Food Insecurity Impacts Our Communities
We welcomed Jeff Sanders, President of Maine Medical Center, on July 23 who shared Maine Med’s new program focused on food insecurity. Jeff explained that every three years MaineHealth goes through a reflective program called the “Community Health Needs Assessment,” looking at the most important factors that impact community health. With no shortage of topics, MaineHealth chose to focus on food insecurity.
Food insecurity is the lack of consistent access to food that activates a healthy life. In the eyes of MaineHealth, this means ensuring that our community has consistent access to food that supports health and improves disease outcomes. This is all part of their vision that offers continuity of care, and builds on existing programs such as MedAccess and the Patient Assistance Line to significantly help in achieving those over-arching goals.
Sanders said many community partners share this vision, including Good Shepherd, Preble Street, the Wayside Food Programs, the United Way of Greater Portland, and organizations like our Rotary club.
Food insecurity advances chronic disease and health complications, hospitalization rates and healthcare costs. At the outset, birth weights are lower, and birth defects rise.
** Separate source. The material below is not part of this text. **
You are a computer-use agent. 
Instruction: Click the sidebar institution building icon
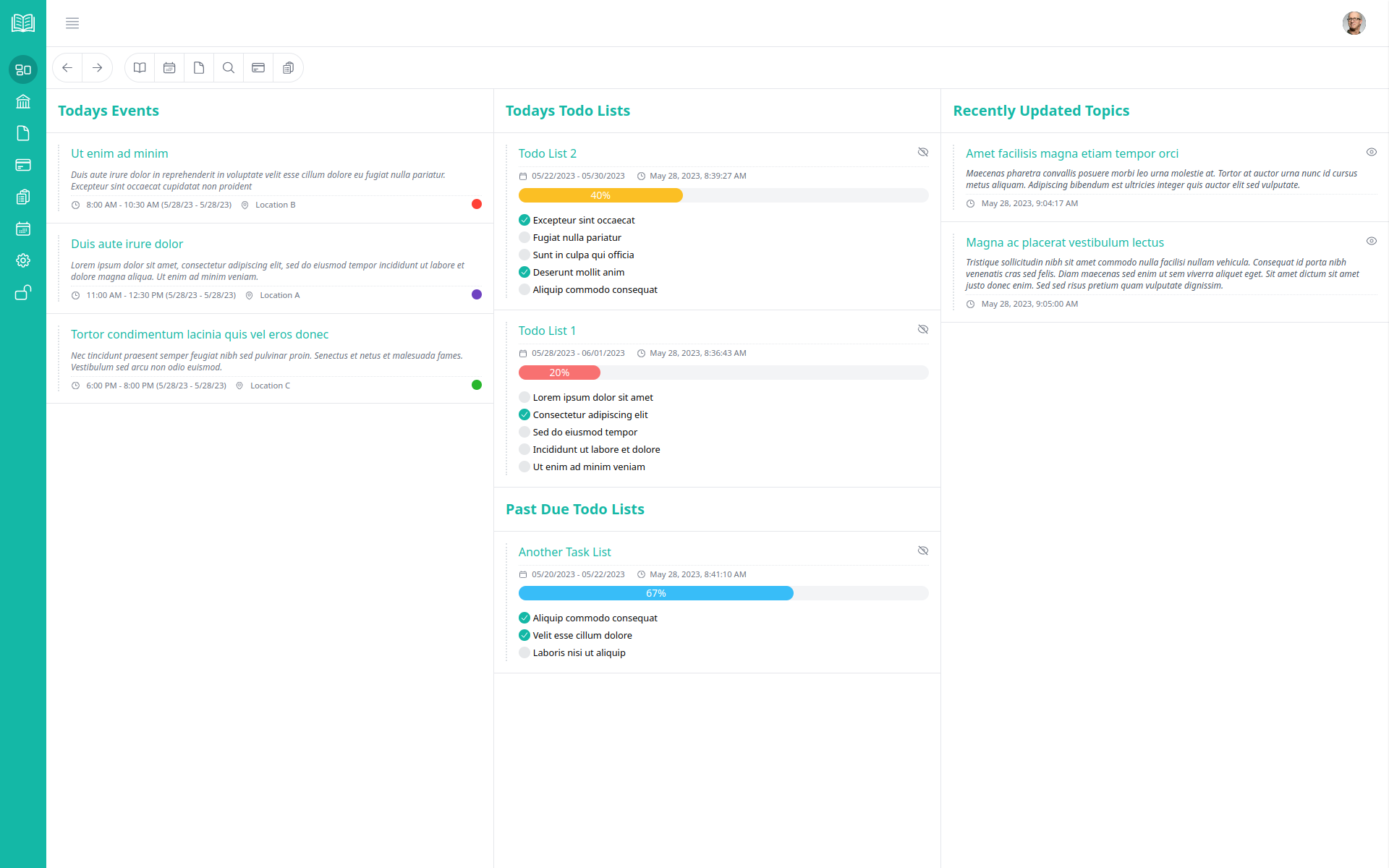click(23, 101)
Children do poorer in school due to cognitive delays and missed school. Mental health issues rise. There are struggles with obesity, anemia, colds. Obesity may seem counter-intuitive, Sanders said, but many with limited resources or budgets, purchase the least healthy food. This correlates to the diseases that affect adults - diabetes, obesity, heart and kidney diseases, hypertension, osteoporosis, asthma, COPD, as well as depression and anxiety.
In Maine, 13.6% of households are food insecure, affecting 1 in 5 children. Maine ranks 12th in the country for food insecurity. About 15% of adult Mainers are considered in poor health. Over 60% of the state's food insecurity population is in Cumberland and York counties, but Oxford has the highest percentage (13.6%).
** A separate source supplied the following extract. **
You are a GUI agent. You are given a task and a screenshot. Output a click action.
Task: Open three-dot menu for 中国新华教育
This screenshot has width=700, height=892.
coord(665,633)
In 2018, MaineHealth began surveying patients, particularly ones who came in contact with their pediatric care units, using a program called the Hunger Vital Signs™. Questions such as, “In the past 12 months were you ever worried that your food would run out before you got money to buy more food?” Or, “Over the past 12 months, did you ever run out of the food you bought, and then not have enough money to buy more?” Anyone answering “Often” or “Sometimes” are considered to be in a situation of food insecurity.
These individuals or families area connected to resources that can provide relief. This includes emergency food bags that provide 2-3 days of meals, primarily through food pantries such as the Good Shepherd Food Bank. Since 2018, over 22,000 healthy meals have been distributed in Cumberland County. In addition, clients are directed to two government programs, SNAP (Supplemental Nutrition Assistance Program) and WIC (Women Infants Children). Some cases are referred to social workers for follow through and monitoring. MaineHealth instituted a toll-free Patient Assistance Line to help with advice on health coverage, accessing affordable medications, finding transportation, and other services.
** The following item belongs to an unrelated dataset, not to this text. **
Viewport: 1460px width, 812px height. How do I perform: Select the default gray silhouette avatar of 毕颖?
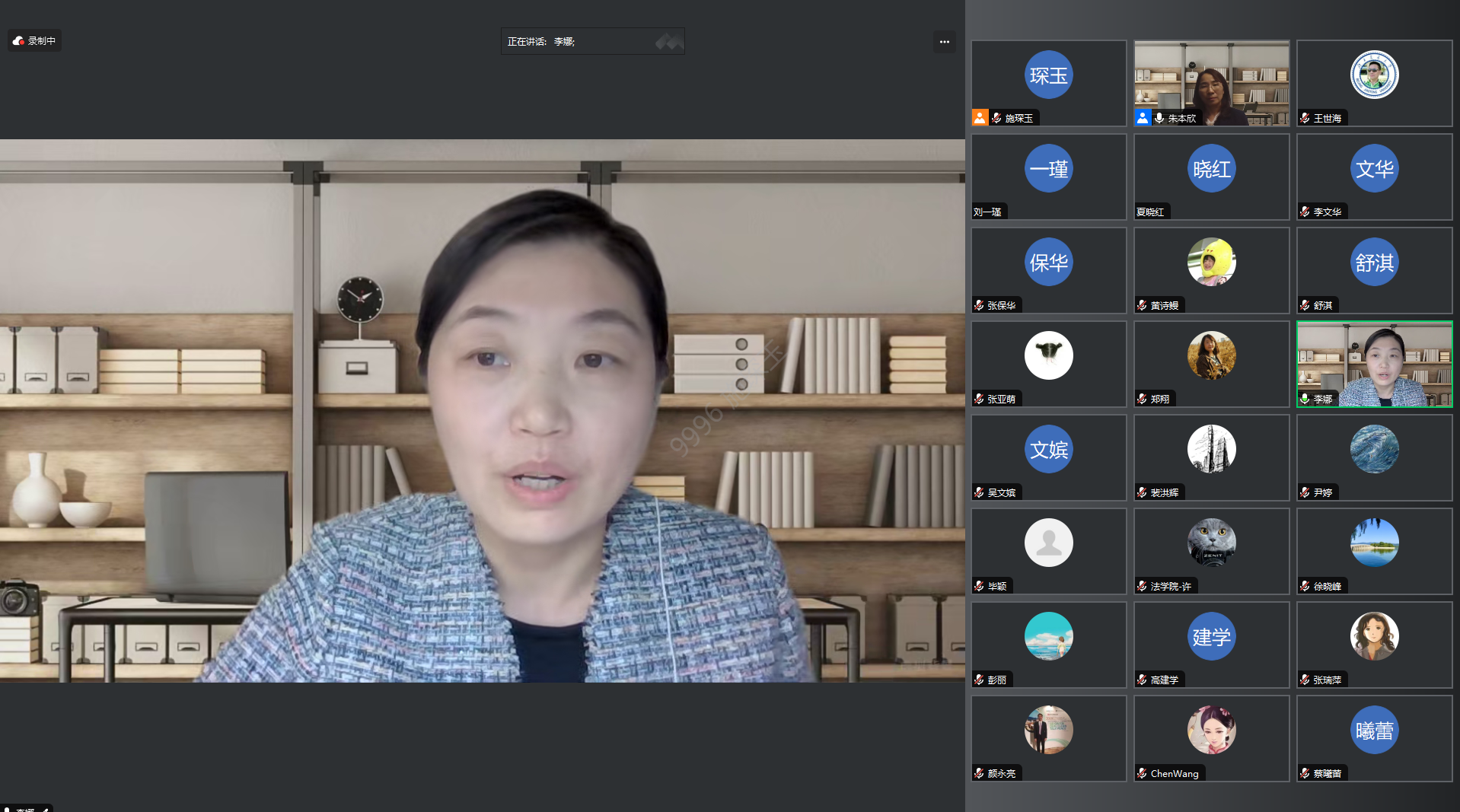1048,543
Another new measure are Hospital-Based Food Pantries located near health facilities. Healthy food is purchased at a discount thru Good Shepherd, and provided free through “Mainers Feeding Mainers,” without income eligibilities or restrictions, and families receive enough food to last a week. The process maintains a confidential and welcoming experience for everyone who utilizes the service. The first site was in Farmington, another is planned for Norway, and a third is scheduled to open in Portland near Maine Med.
It may seem simple to many of us as to how to buy, make, and prepare healthy meals, but for many it is a real hurdle. To improve this situation, MaineHealth is working on programs that teach these skills, such as the “Cooking Matters” program. Preparing the right kind of nutritional meals helps reduce medical issues, such as diabetes.
Roger Fagan asked if there is a relationship between substance abuse and food insecurity. Jeff was intrigued with the question, but said that without any data, he did not want to venture a guess.
David Small asked Jeff to comment on how Biden’s program of $300 or more for each child, with the claim that it will cut poverty in half, would assist the food insecurity issue. Jeff said he would be speculating, noting the estimates are as David suggested. He noted that here in Maine there has been more talk about providing food to children in school. Jeff said that providing food in school removes the stigma and provides all kids with one good meal a day. He thought if it moves forward it would have a strong impact in our state.
Bowen Depke pointed to the dilemma of economic decisions and food choices, e.g., milk is more expensive than soda. People make choices with the disposable income they have. Has MaineHealth studied the issue from that point of view? Jeff agreed it is not clear cut, people do make choices. As an example, entry level workers at MaineHealth will be seeing an increase of an average of $6000 per year in their pay, providing more purchasing power. How they choose to use that cannot be controlled. Hopefully they will make the right choices as the organization has been talking about.
Sara Yeransian asked if there was a partnership with the Dempsey Center where cancer patients are taught nutrition and cooking techniques to help their recovery process. Jeff said MaineHealth does work with them, and they are a great resource and partner.
Jan Chapman commented that next week the College of the Atlantic is having their summer institute, all about food, food policy, food insecurity among the topics. Free and online. Jeff was pleased to note that this truly is a community effort.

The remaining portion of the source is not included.